_Exercise description_
List every line of the rows below that contains the string "Task", matching case exactly.

_Data to use_
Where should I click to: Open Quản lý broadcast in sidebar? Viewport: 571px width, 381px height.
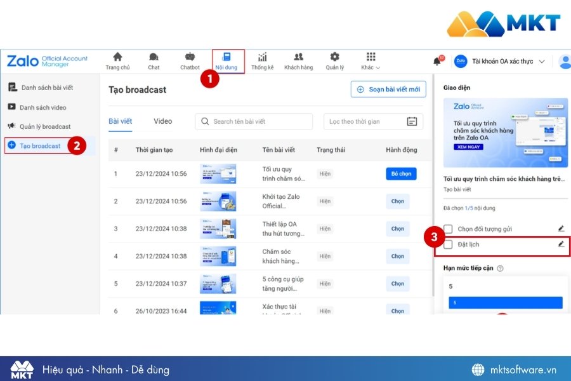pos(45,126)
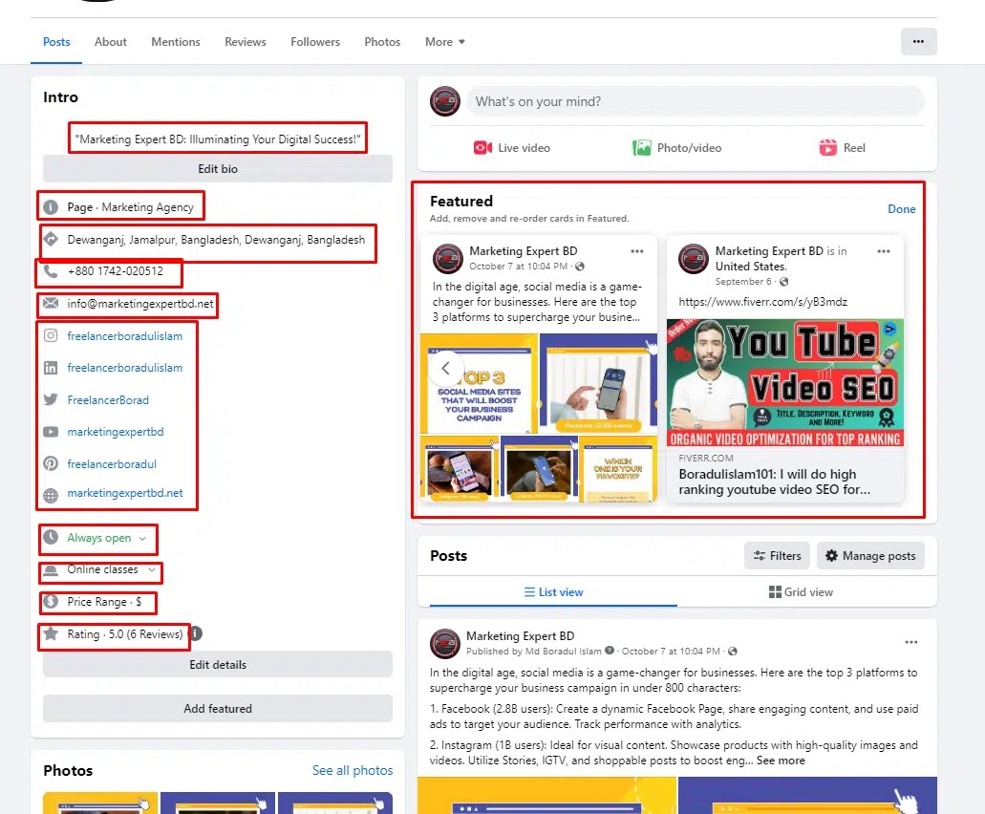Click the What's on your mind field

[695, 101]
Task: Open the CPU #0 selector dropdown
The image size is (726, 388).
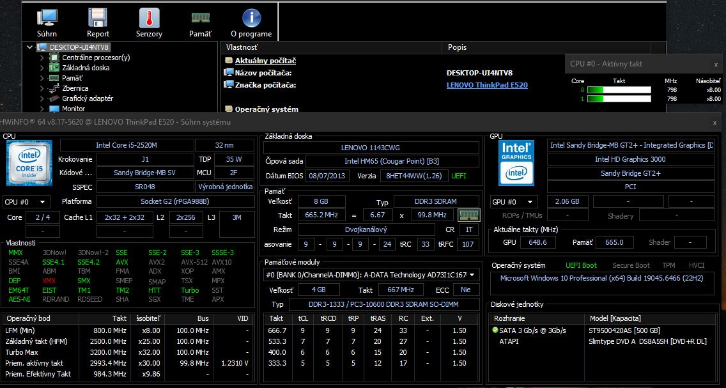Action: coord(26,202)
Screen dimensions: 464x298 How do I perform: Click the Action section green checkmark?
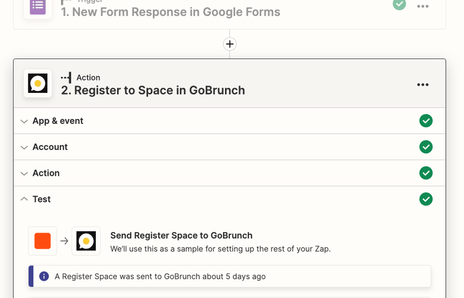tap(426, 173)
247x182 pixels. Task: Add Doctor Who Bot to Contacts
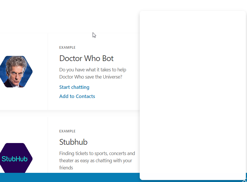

_Solution below_
Task: Open the CPU #0 selector dropdown
247x182 pixels. Task: Add Doctor Who Bot to Contacts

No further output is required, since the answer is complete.